- _INSTRUCTIONS FOR THE TASK_
Could you filter the listing for lines with the word "screenshot" and return them?
RECORD SET section start
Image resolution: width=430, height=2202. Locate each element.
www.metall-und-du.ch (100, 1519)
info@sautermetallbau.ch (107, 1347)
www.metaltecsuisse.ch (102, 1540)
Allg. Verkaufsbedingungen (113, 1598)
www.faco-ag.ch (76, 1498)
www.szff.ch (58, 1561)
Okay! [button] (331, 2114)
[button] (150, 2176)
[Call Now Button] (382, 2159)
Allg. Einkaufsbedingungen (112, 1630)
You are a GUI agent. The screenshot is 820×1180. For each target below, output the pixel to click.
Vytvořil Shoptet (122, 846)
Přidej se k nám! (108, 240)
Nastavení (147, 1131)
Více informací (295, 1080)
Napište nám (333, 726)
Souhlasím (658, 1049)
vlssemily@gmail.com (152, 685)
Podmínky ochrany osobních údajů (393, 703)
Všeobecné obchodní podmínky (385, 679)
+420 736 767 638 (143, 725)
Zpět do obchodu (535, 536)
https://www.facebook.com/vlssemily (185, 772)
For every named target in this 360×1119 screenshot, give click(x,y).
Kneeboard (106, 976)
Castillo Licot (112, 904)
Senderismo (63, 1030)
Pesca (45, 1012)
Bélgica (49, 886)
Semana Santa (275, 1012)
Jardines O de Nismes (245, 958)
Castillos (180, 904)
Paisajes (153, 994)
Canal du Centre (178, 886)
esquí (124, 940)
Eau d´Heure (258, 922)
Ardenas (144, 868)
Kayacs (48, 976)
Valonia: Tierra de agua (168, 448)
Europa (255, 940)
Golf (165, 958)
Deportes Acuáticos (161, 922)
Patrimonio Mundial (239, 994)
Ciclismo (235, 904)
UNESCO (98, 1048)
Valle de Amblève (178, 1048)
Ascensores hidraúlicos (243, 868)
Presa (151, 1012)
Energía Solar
RECORD SET section end
- _YOUR RESPONSE_
You are a GUI agent. The screenshot is 820×1180. For each target below, output the pixel to click.
For every named target in this 360×1119 screenshot, give click(x,y).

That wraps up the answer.